Astım Mağarası; Mersin-Erdemli-Silifke hattı üzerinde, Cennet –Cehennem çöküğünün 300 m güneybatısındadır. İçine helezonik demir bir merdivenle iniliyor. Birbirine bağlantılı, toplam uzunluğu 200 metreyi bulan mağaranın 3 galerisi gezilebiliyor. Galeriler çok ilginç, dev sarkıt ve dikitlerle süslü, gerçekten etkileyici oluşumlar. Güzel gölge oyunlarını yakalamak için ideal bir mekan. Sıcaklık ortalaması 15 derece. Nem oranı yazın %85’e, kışın %95 e ulaşıyormuş. Mitolojide ejderha Typhoon’un mekanı olarak kabul edildiği söyleniyor. Çekimlerimizi yapıp dışarıya çıktığımızda ferahlatıcı bir hava ile karşılaşmak müthişti. Oradan ayrılıp bir gözlemeciye kendimizi yine dar attık. Çökelekli, peynirli sıkma ve böreklerini tadını çıkara çıkara yedik, mis gibi ayranlarını keyifle yudumladık. Artık Konya’ya dönme zamanı gelip çatmıştı.

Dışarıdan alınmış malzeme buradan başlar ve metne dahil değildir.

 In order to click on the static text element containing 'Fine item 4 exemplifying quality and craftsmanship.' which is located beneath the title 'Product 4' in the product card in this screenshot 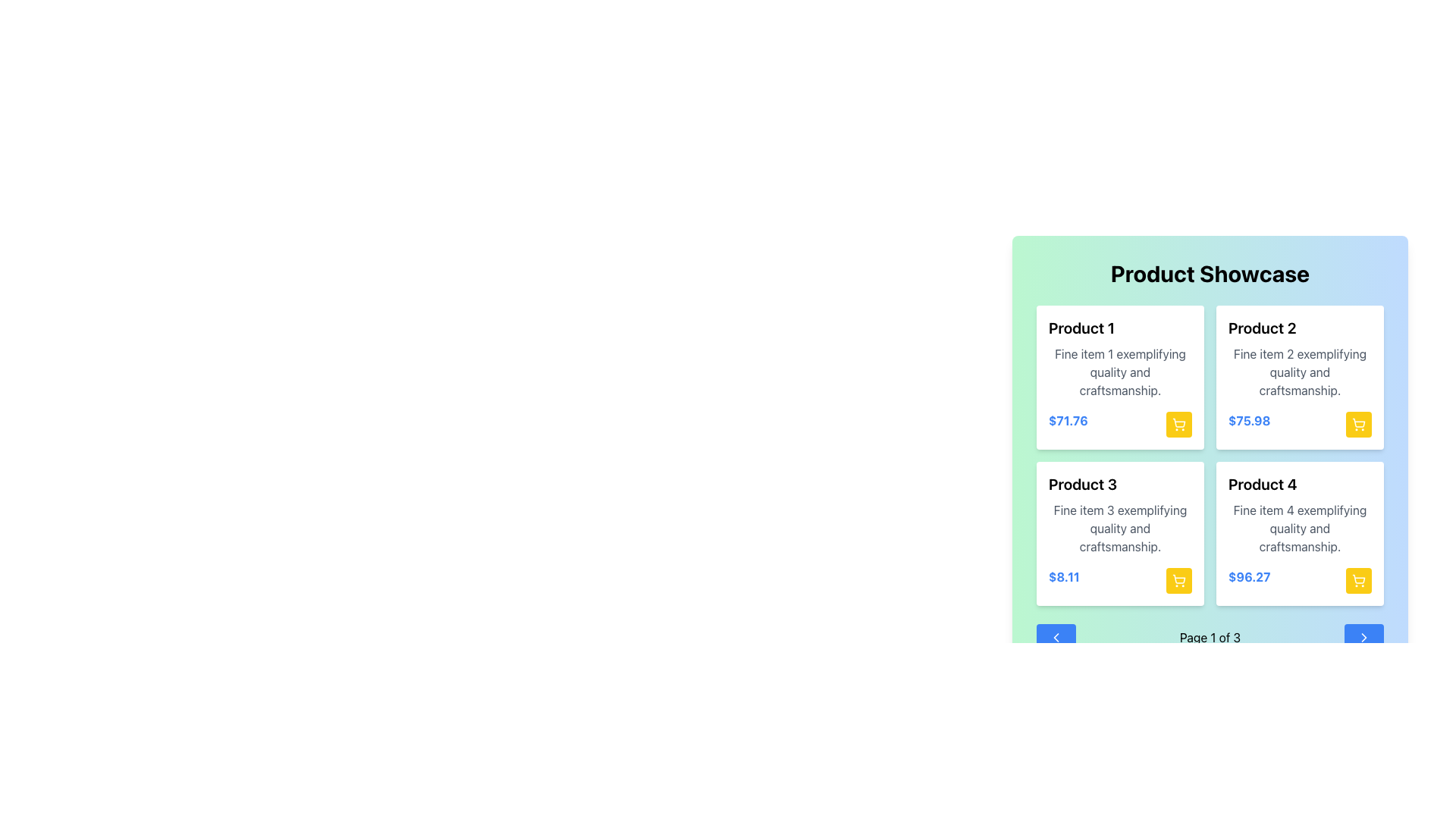, I will do `click(1299, 528)`.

Adım başı birçok medeniyete ait ören yerlerini, kalesini, doğal güzelliklerini gördüğümüz gezimizi 00.30 da Konya’ya dönerek noktaladık. Ekip olarak dolu dolu, verimli ve eğlenceli geçirdiğimiz bir geziydi. Selami Bey ve MFD üyelerine yakın ilgilerinden dolayı çok teşekkür ediyoruz. Başka bir FOTOSEL gezisinde daha buluşmak üzere sevgiyle kalın.